Yellow Fever Spreading in the Americas
“The extensive outbreak of yellow fever now occurring in Brazil deserves careful attention by world health authorities”, noted Anthony S. Fauci, M.D., director of the National Institute of Allergy and Infectious Diseases (NIAID).
In its most serious form, yellow fever symptoms include high fever, hemorrhagic manifestations, kidney failure, liver malfunction and jaundice (yellowish appearance of the eyes and skin, which gives the disease its name.)
Known today to be spread by infected mosquitoes, yellow fever was long believed to be a miasmatic disease originating in rotting vegetable matter.
Dr. Fauci and his associate, Catharine I. Paules, M.D., noted “This outbreak of a serious mosquito-borne virus comes as Zika virus, which is spread by the same mosquito as yellow fever virus, continues to affect countries throughout the Americas.”
The Brazilian outbreak is a manifestation of the “sylvatic,” or jungle, transmission cycle in which forest-dwelling mosquitoes spread the virus primarily to non-human primates, with humans serving only as incidental hosts.
Historically, yellow fever has claimed millions of lives, including thousands in the United States. The first recorded American yellow fever epidemic was reported in Philadelphia, during July 1793. This outbreak killed thousands of people, as Philadelphia was the nation’s capital, and the most cosmopolitan city in the United States.

» Stored data:
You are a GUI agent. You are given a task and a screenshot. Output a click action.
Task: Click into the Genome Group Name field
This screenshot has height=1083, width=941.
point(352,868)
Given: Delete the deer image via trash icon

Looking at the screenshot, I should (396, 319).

==

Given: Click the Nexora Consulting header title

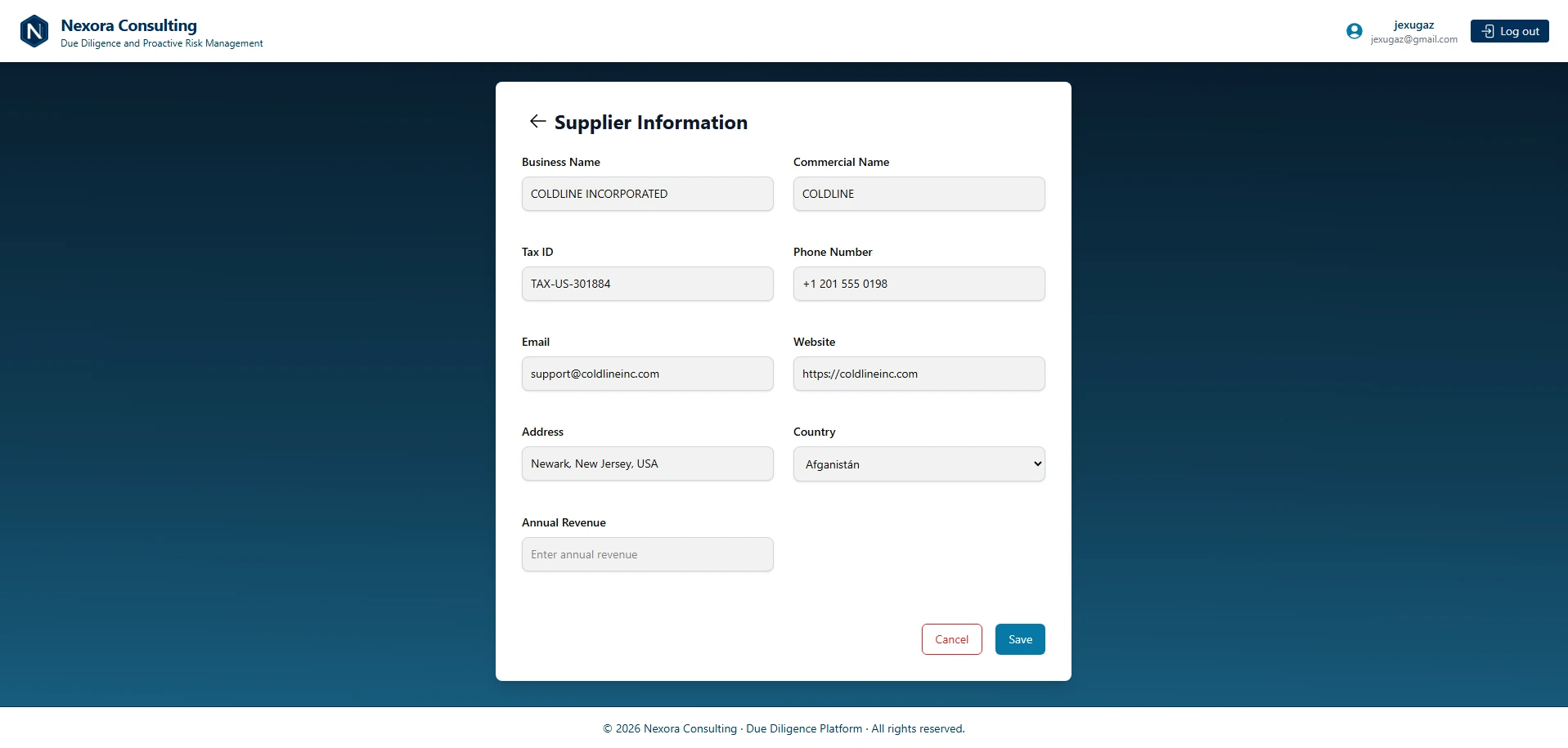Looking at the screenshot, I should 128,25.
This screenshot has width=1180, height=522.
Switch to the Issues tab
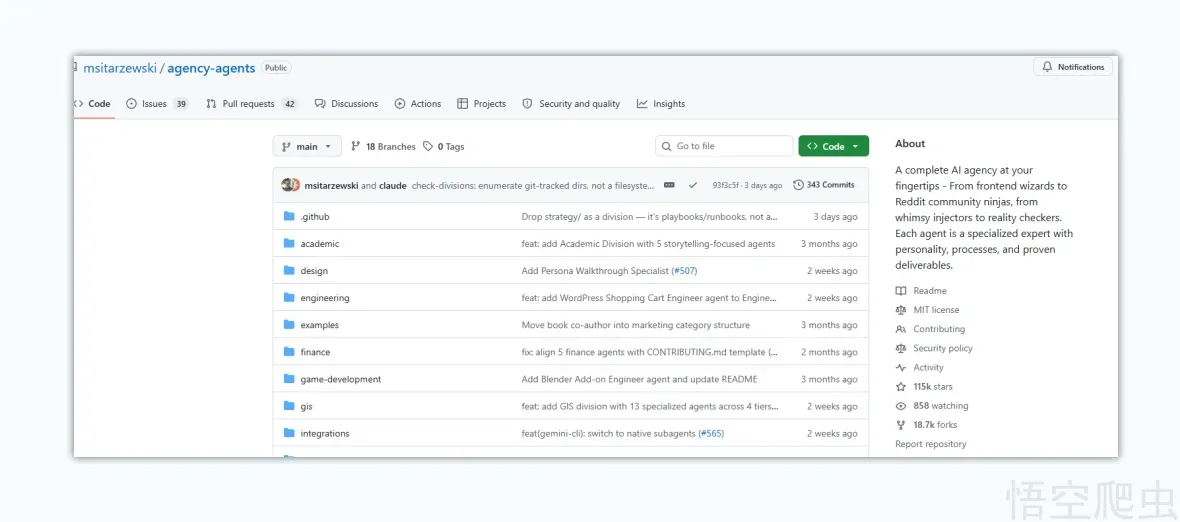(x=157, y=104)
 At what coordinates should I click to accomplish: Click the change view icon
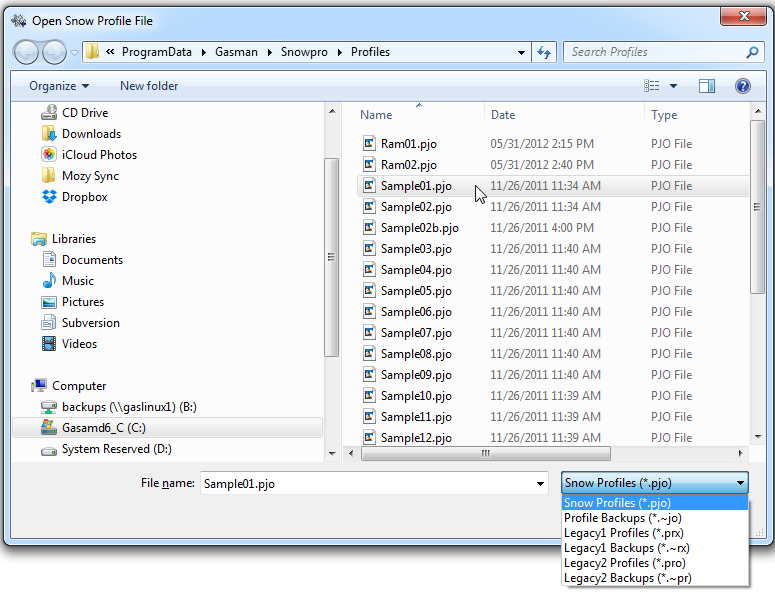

» Task details: Translate this sentence from the yellow fever text into Spanish: "Known today to be spread by infected mosquitoes, yellow fever was long believed to be a miasmatic disease originating in rotting vegetable matter."

» Written response: Conocida hoy como transmitida por mosquitos infectados, durante mucho tiempo se creyó que la fiebre amarilla era una enfermedad miasmática originada en materia vegetal en descomposición.